-- INPUT --
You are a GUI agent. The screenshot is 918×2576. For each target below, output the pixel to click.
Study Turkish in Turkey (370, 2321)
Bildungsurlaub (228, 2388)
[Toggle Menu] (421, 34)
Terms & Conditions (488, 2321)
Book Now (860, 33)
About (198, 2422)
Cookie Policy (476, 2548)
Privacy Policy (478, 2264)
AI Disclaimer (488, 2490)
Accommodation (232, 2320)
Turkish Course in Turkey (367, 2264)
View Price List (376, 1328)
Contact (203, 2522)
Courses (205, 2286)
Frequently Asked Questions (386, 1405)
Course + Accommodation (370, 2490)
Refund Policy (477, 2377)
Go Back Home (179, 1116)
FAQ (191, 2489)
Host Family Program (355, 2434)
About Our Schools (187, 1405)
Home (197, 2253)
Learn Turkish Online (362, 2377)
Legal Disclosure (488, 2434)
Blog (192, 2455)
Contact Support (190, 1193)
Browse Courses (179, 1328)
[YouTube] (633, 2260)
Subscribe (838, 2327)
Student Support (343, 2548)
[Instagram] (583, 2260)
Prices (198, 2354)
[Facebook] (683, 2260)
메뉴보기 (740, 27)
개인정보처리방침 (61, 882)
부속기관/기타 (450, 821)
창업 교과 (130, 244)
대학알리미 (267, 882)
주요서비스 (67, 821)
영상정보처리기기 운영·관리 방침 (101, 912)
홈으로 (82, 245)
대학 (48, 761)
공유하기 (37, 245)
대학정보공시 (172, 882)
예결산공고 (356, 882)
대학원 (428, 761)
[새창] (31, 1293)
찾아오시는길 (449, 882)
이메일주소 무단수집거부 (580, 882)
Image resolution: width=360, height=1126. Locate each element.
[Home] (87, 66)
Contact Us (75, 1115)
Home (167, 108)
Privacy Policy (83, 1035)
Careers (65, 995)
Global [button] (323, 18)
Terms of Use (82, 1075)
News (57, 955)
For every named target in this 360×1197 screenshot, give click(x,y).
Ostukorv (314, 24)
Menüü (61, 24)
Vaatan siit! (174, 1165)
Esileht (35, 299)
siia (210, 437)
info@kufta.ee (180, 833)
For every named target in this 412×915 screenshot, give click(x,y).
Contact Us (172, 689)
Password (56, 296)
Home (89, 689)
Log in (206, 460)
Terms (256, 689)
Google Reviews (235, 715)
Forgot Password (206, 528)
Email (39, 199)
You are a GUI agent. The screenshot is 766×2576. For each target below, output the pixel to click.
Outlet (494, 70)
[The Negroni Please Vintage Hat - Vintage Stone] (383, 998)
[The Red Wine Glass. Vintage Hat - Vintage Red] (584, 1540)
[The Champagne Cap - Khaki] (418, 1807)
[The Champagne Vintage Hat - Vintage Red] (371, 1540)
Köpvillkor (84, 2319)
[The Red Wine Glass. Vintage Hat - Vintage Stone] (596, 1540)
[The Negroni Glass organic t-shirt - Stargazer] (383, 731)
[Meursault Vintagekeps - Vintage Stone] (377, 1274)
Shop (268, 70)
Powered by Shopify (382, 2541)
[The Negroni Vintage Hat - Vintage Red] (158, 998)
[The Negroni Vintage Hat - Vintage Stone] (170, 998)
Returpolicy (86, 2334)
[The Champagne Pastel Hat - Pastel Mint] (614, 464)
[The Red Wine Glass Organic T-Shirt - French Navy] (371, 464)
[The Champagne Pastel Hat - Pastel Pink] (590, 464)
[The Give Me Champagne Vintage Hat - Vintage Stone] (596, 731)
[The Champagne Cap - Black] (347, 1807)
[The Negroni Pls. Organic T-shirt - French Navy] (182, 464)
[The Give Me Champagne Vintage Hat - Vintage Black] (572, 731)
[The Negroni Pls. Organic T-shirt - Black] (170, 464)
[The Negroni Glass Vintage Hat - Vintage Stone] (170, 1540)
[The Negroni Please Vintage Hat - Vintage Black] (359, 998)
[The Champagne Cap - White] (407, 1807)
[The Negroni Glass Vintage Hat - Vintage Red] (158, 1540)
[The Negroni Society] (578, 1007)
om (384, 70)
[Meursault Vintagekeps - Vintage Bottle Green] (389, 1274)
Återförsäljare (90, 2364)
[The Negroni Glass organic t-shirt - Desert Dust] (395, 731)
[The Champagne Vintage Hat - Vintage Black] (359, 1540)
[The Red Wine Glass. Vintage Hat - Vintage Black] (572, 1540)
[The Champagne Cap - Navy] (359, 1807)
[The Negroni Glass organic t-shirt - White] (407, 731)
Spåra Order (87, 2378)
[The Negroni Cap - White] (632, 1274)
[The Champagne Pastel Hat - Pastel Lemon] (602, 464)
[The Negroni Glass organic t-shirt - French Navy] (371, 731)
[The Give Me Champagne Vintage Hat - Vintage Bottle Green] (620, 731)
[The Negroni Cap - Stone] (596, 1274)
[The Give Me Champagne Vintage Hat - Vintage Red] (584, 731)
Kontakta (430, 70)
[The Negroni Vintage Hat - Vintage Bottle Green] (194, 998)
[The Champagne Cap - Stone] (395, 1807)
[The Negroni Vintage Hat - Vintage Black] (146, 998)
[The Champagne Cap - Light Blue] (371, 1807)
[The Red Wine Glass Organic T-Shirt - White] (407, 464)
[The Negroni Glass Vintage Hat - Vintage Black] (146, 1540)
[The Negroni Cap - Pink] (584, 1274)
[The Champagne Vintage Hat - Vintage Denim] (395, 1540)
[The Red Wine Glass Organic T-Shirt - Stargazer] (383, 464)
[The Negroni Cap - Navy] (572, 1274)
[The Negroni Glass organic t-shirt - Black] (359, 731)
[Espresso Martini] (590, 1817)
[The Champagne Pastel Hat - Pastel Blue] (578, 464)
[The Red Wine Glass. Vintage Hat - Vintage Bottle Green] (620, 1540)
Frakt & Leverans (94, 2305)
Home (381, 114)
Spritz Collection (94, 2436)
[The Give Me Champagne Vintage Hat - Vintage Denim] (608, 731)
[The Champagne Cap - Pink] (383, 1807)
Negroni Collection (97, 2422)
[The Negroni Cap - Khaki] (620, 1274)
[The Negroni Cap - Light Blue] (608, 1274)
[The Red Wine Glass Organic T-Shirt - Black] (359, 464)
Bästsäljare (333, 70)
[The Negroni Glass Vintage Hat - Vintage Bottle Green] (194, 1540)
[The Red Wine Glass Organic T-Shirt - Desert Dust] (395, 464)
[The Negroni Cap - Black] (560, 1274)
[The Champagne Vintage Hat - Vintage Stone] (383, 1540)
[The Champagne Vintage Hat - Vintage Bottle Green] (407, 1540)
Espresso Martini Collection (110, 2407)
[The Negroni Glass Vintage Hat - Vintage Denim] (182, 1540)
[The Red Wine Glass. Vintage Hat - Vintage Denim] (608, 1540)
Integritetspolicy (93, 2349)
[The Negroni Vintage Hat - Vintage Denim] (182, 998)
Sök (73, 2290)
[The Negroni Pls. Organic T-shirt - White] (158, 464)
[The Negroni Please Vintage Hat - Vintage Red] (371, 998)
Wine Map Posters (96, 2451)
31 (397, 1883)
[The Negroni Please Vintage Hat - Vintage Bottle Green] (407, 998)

-- EXERCISE OBJECTIVE --
Referring to the material above, set down exactly the lines between the line with "Terms of Use (82, 1075)" and the line with "Terms (256, 689)", inclusive, and no other lines.

-- ANSWER SPACE --
Terms of Use (82, 1075)
News (57, 955)
For every named target in this 360×1197 screenshot, give click(x,y).
Ostukorv (314, 24)
Menüü (61, 24)
Vaatan siit! (174, 1165)
Esileht (35, 299)
siia (210, 437)
info@kufta.ee (180, 833)
For every named target in this 412×915 screenshot, give click(x,y).
Contact Us (172, 689)
Password (56, 296)
Home (89, 689)
Log in (206, 460)
Terms (256, 689)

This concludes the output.